• Exercise description:
Within the records below is a range that opens at the line with "10 Daftar Game" and closes at the line with "Link Slot Online 777 (1255, 737)". Return that range word for word, both ends included, and only that range.

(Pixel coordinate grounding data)

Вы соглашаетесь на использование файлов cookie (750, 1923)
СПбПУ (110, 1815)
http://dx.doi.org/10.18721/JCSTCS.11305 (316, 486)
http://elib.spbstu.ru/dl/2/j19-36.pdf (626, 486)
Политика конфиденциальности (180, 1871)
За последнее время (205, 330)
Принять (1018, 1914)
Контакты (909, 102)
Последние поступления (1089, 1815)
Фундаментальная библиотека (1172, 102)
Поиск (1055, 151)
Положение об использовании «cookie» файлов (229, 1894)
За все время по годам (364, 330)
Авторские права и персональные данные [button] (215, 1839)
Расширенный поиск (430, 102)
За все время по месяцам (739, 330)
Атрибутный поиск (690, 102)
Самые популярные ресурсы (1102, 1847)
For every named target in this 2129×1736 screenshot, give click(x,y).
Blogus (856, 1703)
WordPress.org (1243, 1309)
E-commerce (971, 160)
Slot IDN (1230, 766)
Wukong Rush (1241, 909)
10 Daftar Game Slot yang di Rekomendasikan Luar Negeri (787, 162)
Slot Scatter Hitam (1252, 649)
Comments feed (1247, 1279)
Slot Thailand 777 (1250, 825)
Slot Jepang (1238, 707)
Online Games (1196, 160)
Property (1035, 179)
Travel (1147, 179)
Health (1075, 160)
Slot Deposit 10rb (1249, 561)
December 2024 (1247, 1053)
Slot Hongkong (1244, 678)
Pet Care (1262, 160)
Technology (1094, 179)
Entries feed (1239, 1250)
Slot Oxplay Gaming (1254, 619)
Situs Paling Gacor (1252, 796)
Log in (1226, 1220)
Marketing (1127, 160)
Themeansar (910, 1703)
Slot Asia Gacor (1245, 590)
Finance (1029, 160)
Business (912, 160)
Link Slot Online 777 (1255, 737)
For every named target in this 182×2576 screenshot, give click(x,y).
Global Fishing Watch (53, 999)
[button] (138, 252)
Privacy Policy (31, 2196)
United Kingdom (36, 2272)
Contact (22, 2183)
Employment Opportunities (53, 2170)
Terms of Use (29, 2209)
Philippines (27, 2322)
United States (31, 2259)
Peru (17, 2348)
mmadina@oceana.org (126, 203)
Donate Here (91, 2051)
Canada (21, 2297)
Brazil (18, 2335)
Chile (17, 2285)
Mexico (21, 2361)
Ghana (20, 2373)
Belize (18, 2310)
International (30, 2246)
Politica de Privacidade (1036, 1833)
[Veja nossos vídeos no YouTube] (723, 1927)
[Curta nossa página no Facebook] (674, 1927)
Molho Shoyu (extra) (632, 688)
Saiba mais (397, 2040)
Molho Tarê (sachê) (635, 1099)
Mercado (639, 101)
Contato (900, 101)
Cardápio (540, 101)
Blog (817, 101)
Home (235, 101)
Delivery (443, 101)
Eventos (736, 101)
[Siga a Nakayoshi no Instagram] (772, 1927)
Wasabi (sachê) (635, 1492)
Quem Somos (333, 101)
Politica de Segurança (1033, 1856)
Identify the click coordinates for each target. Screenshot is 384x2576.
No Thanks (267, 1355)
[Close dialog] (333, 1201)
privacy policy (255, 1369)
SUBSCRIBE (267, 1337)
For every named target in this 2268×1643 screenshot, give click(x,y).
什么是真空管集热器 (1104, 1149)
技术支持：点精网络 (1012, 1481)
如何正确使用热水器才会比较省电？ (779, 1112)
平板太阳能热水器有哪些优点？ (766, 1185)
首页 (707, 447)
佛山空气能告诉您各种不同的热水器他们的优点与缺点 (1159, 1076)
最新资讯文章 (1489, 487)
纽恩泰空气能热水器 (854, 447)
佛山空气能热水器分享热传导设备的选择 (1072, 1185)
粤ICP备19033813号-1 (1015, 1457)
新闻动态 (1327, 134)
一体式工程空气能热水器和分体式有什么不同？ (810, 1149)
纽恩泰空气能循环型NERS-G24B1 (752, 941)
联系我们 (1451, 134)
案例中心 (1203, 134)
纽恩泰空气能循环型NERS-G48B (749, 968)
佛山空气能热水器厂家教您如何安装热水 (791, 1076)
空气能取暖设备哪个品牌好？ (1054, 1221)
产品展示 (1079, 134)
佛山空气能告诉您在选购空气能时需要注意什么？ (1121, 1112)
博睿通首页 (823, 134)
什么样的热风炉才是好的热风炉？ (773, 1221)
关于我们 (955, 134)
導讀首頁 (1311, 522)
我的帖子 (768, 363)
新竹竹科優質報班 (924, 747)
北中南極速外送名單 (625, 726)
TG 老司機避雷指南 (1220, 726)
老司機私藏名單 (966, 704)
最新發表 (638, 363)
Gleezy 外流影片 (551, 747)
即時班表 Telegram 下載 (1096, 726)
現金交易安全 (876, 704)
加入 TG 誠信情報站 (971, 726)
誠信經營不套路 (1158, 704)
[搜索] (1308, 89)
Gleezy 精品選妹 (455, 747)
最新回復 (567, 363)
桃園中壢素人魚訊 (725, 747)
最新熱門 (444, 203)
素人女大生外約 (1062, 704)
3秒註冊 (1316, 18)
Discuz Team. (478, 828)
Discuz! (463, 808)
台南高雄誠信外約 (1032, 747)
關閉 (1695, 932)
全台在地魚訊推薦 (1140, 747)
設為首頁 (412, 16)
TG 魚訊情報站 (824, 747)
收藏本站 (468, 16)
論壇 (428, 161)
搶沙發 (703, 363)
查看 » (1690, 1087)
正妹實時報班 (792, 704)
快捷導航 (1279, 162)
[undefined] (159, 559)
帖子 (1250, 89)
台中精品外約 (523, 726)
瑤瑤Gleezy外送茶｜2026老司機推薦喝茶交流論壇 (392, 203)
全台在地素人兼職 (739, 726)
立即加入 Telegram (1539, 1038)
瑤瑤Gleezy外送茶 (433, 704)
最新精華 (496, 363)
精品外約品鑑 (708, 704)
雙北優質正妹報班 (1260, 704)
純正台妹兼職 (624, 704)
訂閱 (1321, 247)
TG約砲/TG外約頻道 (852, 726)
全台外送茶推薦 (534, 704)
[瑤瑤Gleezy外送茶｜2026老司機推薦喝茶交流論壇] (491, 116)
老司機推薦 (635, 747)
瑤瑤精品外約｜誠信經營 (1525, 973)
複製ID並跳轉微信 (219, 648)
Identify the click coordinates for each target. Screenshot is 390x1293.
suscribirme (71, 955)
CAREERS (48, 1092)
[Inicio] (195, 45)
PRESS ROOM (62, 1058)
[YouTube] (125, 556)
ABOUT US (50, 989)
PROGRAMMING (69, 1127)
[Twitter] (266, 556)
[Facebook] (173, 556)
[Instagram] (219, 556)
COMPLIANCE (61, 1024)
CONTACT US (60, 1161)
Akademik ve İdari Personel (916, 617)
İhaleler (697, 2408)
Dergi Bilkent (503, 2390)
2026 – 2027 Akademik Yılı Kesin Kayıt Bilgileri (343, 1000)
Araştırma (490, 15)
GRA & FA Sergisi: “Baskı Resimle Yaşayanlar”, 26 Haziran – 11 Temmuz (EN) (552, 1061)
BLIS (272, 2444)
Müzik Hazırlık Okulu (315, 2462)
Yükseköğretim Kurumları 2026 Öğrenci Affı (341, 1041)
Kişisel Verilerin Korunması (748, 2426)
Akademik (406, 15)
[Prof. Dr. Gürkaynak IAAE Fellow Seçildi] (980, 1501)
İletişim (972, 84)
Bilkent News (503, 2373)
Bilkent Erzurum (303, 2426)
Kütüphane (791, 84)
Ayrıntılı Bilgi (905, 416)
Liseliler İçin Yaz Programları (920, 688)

• Exercise answer:
10 Daftar Game Slot yang di Rekomendasikan Luar Negeri (787, 162)
Slot Scatter Hitam (1252, 649)
Comments feed (1247, 1279)
Slot Thailand 777 (1250, 825)
Slot Jepang (1238, 707)
Online Games (1196, 160)
Property (1035, 179)
Travel (1147, 179)
Health (1075, 160)
Slot Deposit 10rb (1249, 561)
December 2024 (1247, 1053)
Slot Hongkong (1244, 678)
Pet Care (1262, 160)
Technology (1094, 179)
Entries feed (1239, 1250)
Slot Oxplay Gaming (1254, 619)
Situs Paling Gacor (1252, 796)
Log in (1226, 1220)
Marketing (1127, 160)
Themeansar (910, 1703)
Slot Asia Gacor (1245, 590)
Finance (1029, 160)
Business (912, 160)
Link Slot Online 777 (1255, 737)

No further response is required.